Dresdner CSD 2024: Warum ein Video für Verwirrung über Besucherzahlen sorgt
Nadeshda SölzerDresdner CSD 2024: Warum ein Video für Verwirrung über Besucherzahlen sorgt
Ein online geteiltes Video hat eine Diskussion über die Besucherzahlen beim Dresdner Christopher Street Day (CSD) ausgelöst. Die Aufnahmen zeigen einen kleinen Paradewagen mit wenigen Teilnehmenden, der am Abend des 5. Juni auf den Altmarkt einbiegt. Einige Nutzer in sozialen Medien behaupteten, es handele sich dabei um die Hauptveranstaltung – doch das trifft nicht zu.
Das Video zeigt tatsächlich eine kleinere Kundgebung am 5. Juni, nicht den Hauptumzug des CSD am 6. Juni. Die kürzeren Märsche am 4. und 5. Juni waren erst kurzfristig angemeldet worden, nachdem es einen Rechtsstreit mit der sächsischen Landesdirektion gegeben hatte. Das Sächsische Oberverwaltungsgericht hatte zuvor entschieden, dass der gesamte Dresdner CSD als Versammlung einzustufen sei.

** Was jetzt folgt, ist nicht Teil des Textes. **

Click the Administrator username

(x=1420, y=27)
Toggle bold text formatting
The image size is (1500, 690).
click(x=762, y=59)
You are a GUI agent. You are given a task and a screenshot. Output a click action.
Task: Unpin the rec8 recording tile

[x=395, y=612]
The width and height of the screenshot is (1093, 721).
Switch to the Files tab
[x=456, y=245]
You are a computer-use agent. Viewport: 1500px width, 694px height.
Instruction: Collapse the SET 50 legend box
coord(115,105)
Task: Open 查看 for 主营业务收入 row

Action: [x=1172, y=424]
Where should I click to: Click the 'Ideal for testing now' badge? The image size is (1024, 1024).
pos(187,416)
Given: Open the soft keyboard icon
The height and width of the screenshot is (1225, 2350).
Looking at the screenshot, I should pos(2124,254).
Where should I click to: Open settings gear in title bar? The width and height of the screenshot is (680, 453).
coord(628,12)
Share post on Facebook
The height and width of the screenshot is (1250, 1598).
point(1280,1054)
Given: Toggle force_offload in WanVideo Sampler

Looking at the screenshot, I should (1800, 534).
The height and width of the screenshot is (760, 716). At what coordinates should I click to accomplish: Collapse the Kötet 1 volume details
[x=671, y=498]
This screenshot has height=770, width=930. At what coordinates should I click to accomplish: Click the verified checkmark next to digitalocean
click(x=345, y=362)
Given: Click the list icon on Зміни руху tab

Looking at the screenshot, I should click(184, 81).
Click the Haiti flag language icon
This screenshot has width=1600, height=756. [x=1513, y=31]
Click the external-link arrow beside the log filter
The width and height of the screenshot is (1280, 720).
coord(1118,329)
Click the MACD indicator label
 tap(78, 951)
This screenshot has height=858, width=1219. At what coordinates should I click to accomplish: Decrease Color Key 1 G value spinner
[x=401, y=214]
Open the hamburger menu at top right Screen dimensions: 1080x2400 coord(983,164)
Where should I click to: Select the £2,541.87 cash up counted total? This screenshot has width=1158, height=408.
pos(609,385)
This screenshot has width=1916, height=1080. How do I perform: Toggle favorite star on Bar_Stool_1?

Der Hauptumzug am 6. Juni umfasste deutlich mehr Wagen und Teilnehmende auf dem Altmarkt. Weder die Stadt Dresden noch Medien berichteten von 250.000 Besuchenden bei der diesjährigen Veranstaltung. Die Stadt bestätigte zudem, dass keine offizielle Teilnehmerzahl vorliege.
Seit 1994 haben insgesamt etwa 260.000 Menschen an den CSD-Demonstrationen in Dresden teilgenommen. Das begleitende politische Straßenfest zog seit 2004 rund 310.000 Besuchende an.
Das fragliche Video spiegelt nicht das Ausmaß der Hauptveranstaltung wider. Offizielle Stellen haben keine hohen Besucherzahlen für 2024 bestätigt. Historische Daten zeigen über die Jahre eine stetige Beteiligung an den Umzügen und dem Festival.